Eventually, Wei Wuxian leans back over him, a considering look in his eye. His hand hovers at Lan Wangjis belt.
"I—should I..."
"Yes," pleads Lan Wangji.
He needs Wei Wuxian's skin on his skin. He does not know how discerning the curse is about what happens now, but it feels as if he will die without it. Wei Wuxian takes what looks like a fortifying breath and unties the belt. Lan Wangji, unable to help, instead hinders the process with his ceaseless movement. But Wei Wuxian manages it with deft hands, and immediately unties each layer of robes in quick succession until Lan Wangji’s chest and stomach are bare.
The cool air of the cave does not soothe his burning. It burns like ice instead. Lan Wangji shivers, an ugly whine escaping him.
"What," Wei Wuxian asks, pausing, "what is it?"
Lan Wangji shakes his head. He will bear it. He will not make demands.
"Lan Zhan," Wei Wuxian says, "you need to talk to me, I...I don't want to make this even worse, or, or draw it out longer."
Something small and dark crumples in Lan Wangji's chest. He does not want that either. He will need to speak. To ask.
"Hurts," he says, rough and thick.
"Where?"
"...Not...not touching me."
Wei Wuxian makes a distressed noise and lays both his palms flat over Lan Wangji's ribs. Lan Wangji groans, pressing up into them.
"Please," he whispers, helpless. "Please."
"Oh, Lan Zhan," Wei Wuxian murmurs, something sad like regret. He leans closer and slides one hand down. Lan Wangji shudders under him. "I'm just going to..."
Lan Wangji nods again, holding his breath to stop the whines from escaping the back of his throat.
Wei Wuxian unties Lan Wangji's trousers and slips his hand inside. Clever fingers wrap hesitantly around him, and he bucks up into them with an obscene moan. It is minor relief from the most consuming pain he has ever felt, and it is simultaneously the most intense pleasure he has ever experienced. All of these sensations, coexisting in his fallible human body, feel likely to rip him apart.

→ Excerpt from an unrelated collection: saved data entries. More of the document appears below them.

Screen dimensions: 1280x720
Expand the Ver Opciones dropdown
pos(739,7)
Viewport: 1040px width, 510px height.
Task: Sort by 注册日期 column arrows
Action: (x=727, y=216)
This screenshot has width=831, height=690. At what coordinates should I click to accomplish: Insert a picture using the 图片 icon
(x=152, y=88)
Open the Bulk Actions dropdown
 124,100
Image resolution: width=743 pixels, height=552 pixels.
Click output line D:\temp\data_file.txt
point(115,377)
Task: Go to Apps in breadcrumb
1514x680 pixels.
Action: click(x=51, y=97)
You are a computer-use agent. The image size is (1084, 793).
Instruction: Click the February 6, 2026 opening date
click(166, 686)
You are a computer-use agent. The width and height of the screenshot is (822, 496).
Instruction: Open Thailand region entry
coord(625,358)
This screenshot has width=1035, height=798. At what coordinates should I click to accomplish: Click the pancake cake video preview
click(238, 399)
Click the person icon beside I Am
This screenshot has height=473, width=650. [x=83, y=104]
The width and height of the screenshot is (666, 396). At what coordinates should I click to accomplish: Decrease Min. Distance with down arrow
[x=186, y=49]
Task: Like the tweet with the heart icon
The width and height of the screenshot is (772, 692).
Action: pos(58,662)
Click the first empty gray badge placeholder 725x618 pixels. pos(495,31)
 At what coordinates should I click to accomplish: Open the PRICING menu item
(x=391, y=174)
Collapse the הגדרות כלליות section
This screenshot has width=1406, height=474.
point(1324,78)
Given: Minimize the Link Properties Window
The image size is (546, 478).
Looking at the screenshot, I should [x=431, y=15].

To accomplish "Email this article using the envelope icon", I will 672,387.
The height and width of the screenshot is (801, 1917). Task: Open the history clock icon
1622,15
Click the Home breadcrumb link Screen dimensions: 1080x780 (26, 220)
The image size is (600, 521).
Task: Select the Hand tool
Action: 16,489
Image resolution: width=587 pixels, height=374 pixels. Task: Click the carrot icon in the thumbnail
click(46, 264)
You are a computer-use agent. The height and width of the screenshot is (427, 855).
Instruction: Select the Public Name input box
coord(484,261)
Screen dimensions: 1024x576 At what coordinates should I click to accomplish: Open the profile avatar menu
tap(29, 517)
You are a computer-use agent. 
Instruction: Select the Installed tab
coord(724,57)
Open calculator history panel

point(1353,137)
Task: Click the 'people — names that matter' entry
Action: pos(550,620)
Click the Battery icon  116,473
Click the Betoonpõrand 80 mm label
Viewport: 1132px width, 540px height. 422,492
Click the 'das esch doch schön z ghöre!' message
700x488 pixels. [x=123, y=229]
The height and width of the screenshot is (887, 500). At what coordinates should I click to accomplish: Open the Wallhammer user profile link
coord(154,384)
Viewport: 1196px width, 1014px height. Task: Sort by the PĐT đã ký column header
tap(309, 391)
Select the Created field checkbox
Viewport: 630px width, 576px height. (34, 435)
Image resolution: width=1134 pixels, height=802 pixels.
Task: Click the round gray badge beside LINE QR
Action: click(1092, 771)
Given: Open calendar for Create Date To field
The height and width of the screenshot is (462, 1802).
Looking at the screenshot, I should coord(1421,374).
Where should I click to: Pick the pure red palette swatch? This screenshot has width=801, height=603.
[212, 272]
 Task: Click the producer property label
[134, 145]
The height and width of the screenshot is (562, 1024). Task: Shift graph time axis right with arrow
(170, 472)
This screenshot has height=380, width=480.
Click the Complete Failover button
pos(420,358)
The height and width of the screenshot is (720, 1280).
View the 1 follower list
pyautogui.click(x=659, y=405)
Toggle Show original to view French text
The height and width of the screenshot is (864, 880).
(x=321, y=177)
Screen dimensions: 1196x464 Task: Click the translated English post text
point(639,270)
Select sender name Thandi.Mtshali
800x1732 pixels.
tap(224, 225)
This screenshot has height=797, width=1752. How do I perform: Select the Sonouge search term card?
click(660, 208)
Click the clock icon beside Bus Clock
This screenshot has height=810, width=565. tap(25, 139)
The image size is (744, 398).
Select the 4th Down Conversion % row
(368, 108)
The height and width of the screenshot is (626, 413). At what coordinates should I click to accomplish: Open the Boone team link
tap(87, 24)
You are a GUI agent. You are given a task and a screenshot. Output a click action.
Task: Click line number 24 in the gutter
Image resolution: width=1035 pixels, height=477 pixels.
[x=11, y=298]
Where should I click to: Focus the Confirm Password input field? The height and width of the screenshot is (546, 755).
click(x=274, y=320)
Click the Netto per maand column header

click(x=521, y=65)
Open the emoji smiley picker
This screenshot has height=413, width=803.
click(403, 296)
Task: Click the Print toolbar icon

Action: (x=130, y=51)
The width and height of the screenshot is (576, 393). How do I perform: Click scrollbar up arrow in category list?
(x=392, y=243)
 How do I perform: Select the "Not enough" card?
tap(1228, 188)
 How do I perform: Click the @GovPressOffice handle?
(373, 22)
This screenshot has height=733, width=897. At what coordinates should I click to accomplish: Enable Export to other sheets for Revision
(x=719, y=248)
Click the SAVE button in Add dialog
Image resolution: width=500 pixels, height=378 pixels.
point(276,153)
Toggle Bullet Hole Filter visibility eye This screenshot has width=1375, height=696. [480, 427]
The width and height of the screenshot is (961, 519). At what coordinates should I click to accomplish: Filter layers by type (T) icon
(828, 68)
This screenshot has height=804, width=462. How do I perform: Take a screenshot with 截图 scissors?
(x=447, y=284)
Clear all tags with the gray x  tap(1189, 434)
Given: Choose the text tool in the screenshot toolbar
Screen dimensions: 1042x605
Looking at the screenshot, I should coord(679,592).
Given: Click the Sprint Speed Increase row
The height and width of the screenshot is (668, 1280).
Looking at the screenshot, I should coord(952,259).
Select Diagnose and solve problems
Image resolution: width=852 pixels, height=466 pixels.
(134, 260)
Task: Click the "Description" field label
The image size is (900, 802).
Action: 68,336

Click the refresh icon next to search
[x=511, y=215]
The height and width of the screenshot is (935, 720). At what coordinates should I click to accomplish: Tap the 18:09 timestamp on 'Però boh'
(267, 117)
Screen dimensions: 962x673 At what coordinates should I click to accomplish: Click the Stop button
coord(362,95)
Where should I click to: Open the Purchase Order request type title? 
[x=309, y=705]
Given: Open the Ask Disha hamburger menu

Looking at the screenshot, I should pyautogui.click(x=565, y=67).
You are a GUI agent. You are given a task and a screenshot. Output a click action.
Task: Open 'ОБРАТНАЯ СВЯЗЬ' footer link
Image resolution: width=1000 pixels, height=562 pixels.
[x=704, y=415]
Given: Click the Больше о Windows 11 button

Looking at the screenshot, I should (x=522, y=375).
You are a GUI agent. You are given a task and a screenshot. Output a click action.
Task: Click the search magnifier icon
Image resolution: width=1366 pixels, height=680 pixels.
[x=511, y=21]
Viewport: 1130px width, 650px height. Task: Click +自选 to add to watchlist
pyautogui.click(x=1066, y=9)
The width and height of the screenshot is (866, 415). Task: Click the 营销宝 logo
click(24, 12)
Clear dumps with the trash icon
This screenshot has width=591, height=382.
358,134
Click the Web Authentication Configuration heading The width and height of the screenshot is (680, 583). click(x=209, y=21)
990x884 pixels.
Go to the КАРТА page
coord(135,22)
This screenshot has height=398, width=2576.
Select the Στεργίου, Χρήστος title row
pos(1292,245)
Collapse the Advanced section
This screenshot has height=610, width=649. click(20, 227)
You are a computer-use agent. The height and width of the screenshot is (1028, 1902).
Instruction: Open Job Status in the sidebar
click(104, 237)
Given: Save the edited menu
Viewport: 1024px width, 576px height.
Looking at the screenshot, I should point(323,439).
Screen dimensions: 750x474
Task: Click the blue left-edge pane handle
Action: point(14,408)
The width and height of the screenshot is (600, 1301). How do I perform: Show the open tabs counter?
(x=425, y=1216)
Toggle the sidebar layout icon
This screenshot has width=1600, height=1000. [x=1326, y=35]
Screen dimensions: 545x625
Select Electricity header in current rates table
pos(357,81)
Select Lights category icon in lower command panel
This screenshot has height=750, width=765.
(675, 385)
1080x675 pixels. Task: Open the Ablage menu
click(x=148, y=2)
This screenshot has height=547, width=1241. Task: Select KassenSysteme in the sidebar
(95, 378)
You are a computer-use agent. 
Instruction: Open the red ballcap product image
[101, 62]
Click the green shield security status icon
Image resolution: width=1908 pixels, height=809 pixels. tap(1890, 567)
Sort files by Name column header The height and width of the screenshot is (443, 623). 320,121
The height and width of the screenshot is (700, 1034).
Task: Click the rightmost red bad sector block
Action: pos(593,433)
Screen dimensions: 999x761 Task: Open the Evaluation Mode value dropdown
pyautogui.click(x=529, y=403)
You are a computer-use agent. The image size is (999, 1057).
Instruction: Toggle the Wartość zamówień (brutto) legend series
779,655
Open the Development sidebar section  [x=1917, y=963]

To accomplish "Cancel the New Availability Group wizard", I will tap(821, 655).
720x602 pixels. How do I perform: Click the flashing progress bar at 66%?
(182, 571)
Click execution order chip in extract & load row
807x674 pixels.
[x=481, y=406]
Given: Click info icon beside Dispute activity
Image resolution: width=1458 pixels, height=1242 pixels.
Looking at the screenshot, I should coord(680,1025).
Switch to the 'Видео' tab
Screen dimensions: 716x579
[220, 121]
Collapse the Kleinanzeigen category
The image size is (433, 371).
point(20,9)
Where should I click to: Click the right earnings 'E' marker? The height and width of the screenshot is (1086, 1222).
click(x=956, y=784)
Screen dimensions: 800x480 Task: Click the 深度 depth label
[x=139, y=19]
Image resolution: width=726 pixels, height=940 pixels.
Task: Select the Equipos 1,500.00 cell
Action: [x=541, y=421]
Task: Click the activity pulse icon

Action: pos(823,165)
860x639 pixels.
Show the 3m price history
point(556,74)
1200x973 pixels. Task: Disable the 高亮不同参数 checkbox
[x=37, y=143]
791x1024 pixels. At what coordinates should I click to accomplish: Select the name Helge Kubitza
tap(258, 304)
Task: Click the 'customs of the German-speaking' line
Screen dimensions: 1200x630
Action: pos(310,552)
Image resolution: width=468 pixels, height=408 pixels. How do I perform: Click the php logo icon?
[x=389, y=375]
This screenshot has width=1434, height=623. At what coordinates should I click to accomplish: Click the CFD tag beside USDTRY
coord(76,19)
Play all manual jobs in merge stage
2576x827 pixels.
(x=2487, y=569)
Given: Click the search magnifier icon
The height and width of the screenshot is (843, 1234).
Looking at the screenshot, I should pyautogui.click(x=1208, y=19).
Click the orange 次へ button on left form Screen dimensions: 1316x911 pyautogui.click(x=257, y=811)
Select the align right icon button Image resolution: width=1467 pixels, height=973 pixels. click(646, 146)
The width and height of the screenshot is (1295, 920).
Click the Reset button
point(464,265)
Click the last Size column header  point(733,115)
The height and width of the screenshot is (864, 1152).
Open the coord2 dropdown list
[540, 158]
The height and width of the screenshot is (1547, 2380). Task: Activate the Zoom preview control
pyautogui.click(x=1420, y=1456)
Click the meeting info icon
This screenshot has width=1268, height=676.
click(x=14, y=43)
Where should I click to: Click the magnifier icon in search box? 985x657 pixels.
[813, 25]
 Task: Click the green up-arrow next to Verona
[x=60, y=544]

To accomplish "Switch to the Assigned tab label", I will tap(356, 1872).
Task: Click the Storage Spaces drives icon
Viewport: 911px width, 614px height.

"Wei Ying," he moans again, when Wei Wuxian moves his hand.
He gasps for air, his body twisting into it, his whole being searching for Wei Wuxian. He makes another piteous sound, the torment of it all overwhelming. Wei Wuxian leans down against him then, his own robes open, pressing them skin to skin.
Lan Wangji sobs. It is something. It is something. The pain abates somewhat, and he sighs, turning toward him, his mouth brushing Wei Wuxian's hair. He has the wherewithal now to fight the urge to kiss his head properly, his face, anything he can reach. He holds himself still beneath him instead. And Wei Wuxian touches him, and touches him. The incomprehensible pleasure builds, and builds, until Lan Wangji cannot breathe. But it does not break.
Something almost like soft lips brushes his throat.
"Lan Zhan," Wei Wuxian says into his ear, "this, is this...will this be enough?"
The pleasure is just another kind of pain, now. Lan Wangji shakes his head as sweat rolls off of him, as he tries and fails to get enough air to speak.
Wei Wuxian clears his throat. "What, then?"
Lan Wangji's body knows what it needs. But he does not want to tell.
"Come on, Lan Zhan, after all this? Don't get shy on me now."
He misses the joking tone he is aiming for, but the pure, unmistakable Wei Wuxian-ness of the tease sends a surge of genuine desire through Lan Wangji. He wraps his legs around Wei Wuxian's hips and pulls him down. Wei Wuxian breathes in sharply.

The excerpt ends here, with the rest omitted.